## Verilen Metin
Yargıtay Kararı 22. Hukuk Dairesi 2017/239 E. 2017/1214 K. 06.02.2017 T.

YARGITAY KARARI
DAİRE : 22. Hukuk Dairesi
ESAS NO : 2017/239
KARAR NO : 2017/1214
KARAR TARİHİ : 06.02.2017

MAHKEMESİ :İş Mahkemesi
DAVA TÜRÜ : İŞE İADE

Taraflar arasında görülen dava sonucunda verilen kararın, temyizen incelenmesi davacı vekili tarafından istenilmekle, temyiz talebinin süresinde olduğu anlaşıldı. Dava dosyası için Tetkik Hakimi … tarafından düzenlenen rapor dinlendikten sonra dosya incelendi, gereği konuşulup düşünüldü:
Y A R G I T A Y K A R A R I
Davacı işçi, iş sözleşmesinin haklı ve geçerli neden olmadan işverence feshedildiğini ileri sürerek feshin geçersizliğine ve işe iadesine karar verilmesini, işe başlatılmama halinde ödenmesi gereken tazminat ile boşta geçen süre ücreti ve diğer haklarının belirlenmesini istemiştir.
Davalı işveren iş sözleşmesinin haklı ve geçerli nedenle feshedildiğini belirterek davanın reddine karar verilmesini savunmuştur.
Mahkemece, güvenlik görevlisi …’in bilgisayarı üzerinden izlediği güvenlik kamerası görüntülerinin destek elemanı … tarafından cep telefonuyla fotoğraflandığı, davacının bu eylemi engellemek için davranışta bulunmayıp, üstlerine de gerekli bilgiyi vermediği, sonrasında çekilen fotoğrafın personel arasında yayıldığı, davacının bu davranışı sonucunda, davalı şirket ile arasındaki güven ilişkisinin sarsıldığı, feshin haklı ve geçerli nedene dayandığı gerekçeleri ile davanın reddine karar verilmiştir.
Hüküm davacı vekili tarafından temyiz edilmiştir.
İş sözleşmesinin, işçinin doğruluk ve bağlılığa aykırı söz veya davranışları sebebiyle işverence haklı olarak feshedilip feshedilmediği ve fesih sebebinin geçerli neden ağırlığında olup olmadığı noktasında taraflar arasında uyuşmazlık söz konusudur.

## Verilen Bilgiler
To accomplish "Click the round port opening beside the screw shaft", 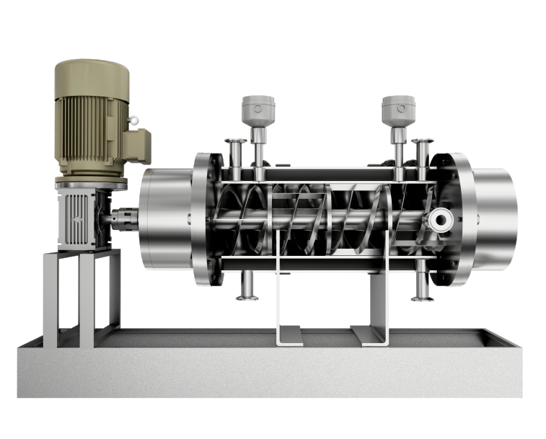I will (439, 218).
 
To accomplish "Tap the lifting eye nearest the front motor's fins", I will (134, 119).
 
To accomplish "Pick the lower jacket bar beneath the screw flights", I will (325, 265).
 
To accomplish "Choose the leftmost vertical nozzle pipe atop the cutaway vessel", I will (235, 155).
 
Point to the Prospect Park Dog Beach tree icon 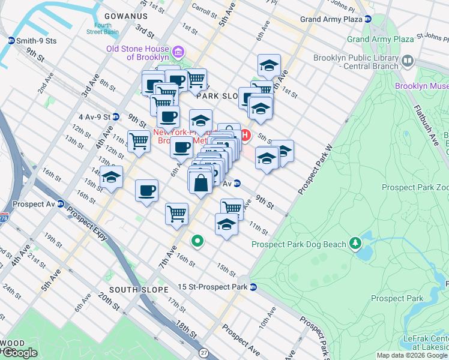(355, 244)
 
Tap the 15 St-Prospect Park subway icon (254, 287)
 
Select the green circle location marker (196, 242)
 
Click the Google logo (19, 352)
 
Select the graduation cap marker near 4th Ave (111, 178)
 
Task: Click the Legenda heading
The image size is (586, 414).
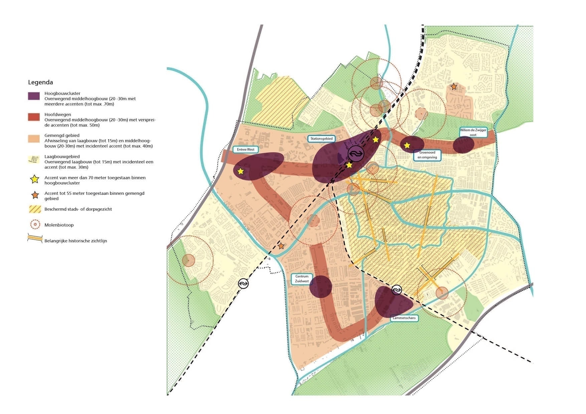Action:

## Alıştırma
Yargıtay kararının "YARGITAY KARARI" sözleriyle başlayıp "karar verilmesini savunmuştur." sözleri de dahil olmak üzere orada biten kısmını hiçbir değişiklik yapmadan kopyalayınız.

## Tam Cevap
YARGITAY KARARI
DAİRE : 22. Hukuk Dairesi
ESAS NO : 2017/239
KARAR NO : 2017/1214
KARAR TARİHİ : 06.02.2017

MAHKEMESİ :İş Mahkemesi
DAVA TÜRÜ : İŞE İADE

Taraflar arasında görülen dava sonucunda verilen kararın, temyizen incelenmesi davacı vekili tarafından istenilmekle, temyiz talebinin süresinde olduğu anlaşıldı. Dava dosyası için Tetkik Hakimi … tarafından düzenlenen rapor dinlendikten sonra dosya incelendi, gereği konuşulup düşünüldü:
Y A R G I T A Y K A R A R I
Davacı işçi, iş sözleşmesinin haklı ve geçerli neden olmadan işverence feshedildiğini ileri sürerek feshin geçersizliğine ve işe iadesine karar verilmesini, işe başlatılmama halinde ödenmesi gereken tazminat ile boşta geçen süre ücreti ve diğer haklarının belirlenmesini istemiştir.
Davalı işveren iş sözleşmesinin haklı ve geçerli nedenle feshedildiğini belirterek davanın reddine karar verilmesini savunmuştur.